FROM MWBUZZ: MERRY CHRISTMAS TO ALL!


Editorial: Christmas is what it's all about




WITH a series of crisis that befell the nation – from deadly temblors and floods, a super typhoon, media murders, the separatists’ armed hooliganism in Mindanao, rice shortages - to the soaring commodity prices, and of course, the damming pork barrel alongside the massive corruption that clings to it, the coming of Christmas is the only bright, cheerful light that every Filipino could see right now.

In fact, there’s no end to our woes, which are being worsened by the shameful squabbling among the nation’s leaders.

And when we speak of such, the name of the President would immediately pop out, followed by those who are ready to taint their names in his defense, and the rest of high-ranking officials, who could only cloud the issues instead of making them clear to be appreciated.

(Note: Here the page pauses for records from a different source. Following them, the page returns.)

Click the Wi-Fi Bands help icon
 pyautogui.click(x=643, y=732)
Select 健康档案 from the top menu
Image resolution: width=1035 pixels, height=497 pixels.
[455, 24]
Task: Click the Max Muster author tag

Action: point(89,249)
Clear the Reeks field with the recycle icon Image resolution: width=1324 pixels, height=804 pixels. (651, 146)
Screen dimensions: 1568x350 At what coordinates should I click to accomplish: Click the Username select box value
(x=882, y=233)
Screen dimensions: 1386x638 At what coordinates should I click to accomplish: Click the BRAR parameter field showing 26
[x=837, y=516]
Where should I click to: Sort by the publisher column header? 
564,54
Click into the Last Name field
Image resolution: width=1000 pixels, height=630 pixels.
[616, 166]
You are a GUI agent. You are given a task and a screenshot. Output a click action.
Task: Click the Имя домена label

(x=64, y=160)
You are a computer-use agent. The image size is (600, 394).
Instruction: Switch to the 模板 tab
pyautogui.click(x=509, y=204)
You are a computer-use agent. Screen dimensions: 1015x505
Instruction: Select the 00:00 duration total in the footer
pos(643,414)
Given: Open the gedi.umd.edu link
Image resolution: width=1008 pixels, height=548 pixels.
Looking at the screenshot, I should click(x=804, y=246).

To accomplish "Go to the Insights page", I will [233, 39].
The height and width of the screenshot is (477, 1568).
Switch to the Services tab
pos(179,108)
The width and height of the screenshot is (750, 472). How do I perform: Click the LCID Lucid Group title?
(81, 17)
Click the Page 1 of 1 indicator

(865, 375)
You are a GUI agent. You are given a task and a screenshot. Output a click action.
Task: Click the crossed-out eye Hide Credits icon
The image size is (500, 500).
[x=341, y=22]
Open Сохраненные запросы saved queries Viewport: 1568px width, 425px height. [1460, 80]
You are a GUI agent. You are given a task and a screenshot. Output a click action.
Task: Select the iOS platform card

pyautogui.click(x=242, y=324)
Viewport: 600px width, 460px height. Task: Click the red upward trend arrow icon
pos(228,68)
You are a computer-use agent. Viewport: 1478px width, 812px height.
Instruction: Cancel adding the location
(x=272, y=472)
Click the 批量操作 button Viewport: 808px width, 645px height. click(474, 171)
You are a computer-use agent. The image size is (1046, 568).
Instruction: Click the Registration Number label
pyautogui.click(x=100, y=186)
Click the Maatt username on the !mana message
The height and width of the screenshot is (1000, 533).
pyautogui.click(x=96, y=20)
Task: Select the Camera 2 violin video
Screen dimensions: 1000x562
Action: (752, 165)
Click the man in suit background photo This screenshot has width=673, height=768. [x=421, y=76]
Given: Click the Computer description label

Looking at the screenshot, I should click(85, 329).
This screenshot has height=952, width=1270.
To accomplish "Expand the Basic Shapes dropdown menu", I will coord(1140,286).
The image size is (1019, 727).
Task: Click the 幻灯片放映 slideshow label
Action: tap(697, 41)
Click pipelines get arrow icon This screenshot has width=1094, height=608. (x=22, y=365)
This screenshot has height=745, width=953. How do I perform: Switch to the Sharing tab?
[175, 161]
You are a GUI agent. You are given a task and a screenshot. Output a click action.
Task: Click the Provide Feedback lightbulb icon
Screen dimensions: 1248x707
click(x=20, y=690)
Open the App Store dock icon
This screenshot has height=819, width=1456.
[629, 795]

Focusing our sight on Mambulao, many of our citizens are still of the wildest belief that the advent of Christmas would, as usual, bring the good tidings that we came to know of since we were children.

But we, the adults, would like to go on believing this. It is the only way for our children to fortify their faith in the coming of Baby Jesus into their lives and in the bright prospects that go with it.

While many parents, in one way or the other, would dread this season for the untold expenses that could burn their pockets, the children, on the other hand, are in great anticipation of the multitudes of material wealth that would drop onto their laps.

After all, this is what Christmas is all about – the children’s special day with Baby Jesus in foreground.

For if we start saying that this coming Christmas would not be as merry as it was in the past year, then we are just doing a great disservice to the emotional and psychological needs of our children and to ourselves.

We could say that the past twelve months had been relatively good to us Mambulaoans, with some positive development across the municipality that are hoped to spawn progress later.

For instance, the local government was able to stretch its meager funding to bring the tip of the cemented Larap road to Spurline, about two kilometers from the heart of this desolate community, which is Larap.

And finally, the bridge that connects baranggay Parang to the poblacion – one that has caused needless animosity between and among the residents and natives overseas – was finally completed, letting with ease the people to get back to their normal lives.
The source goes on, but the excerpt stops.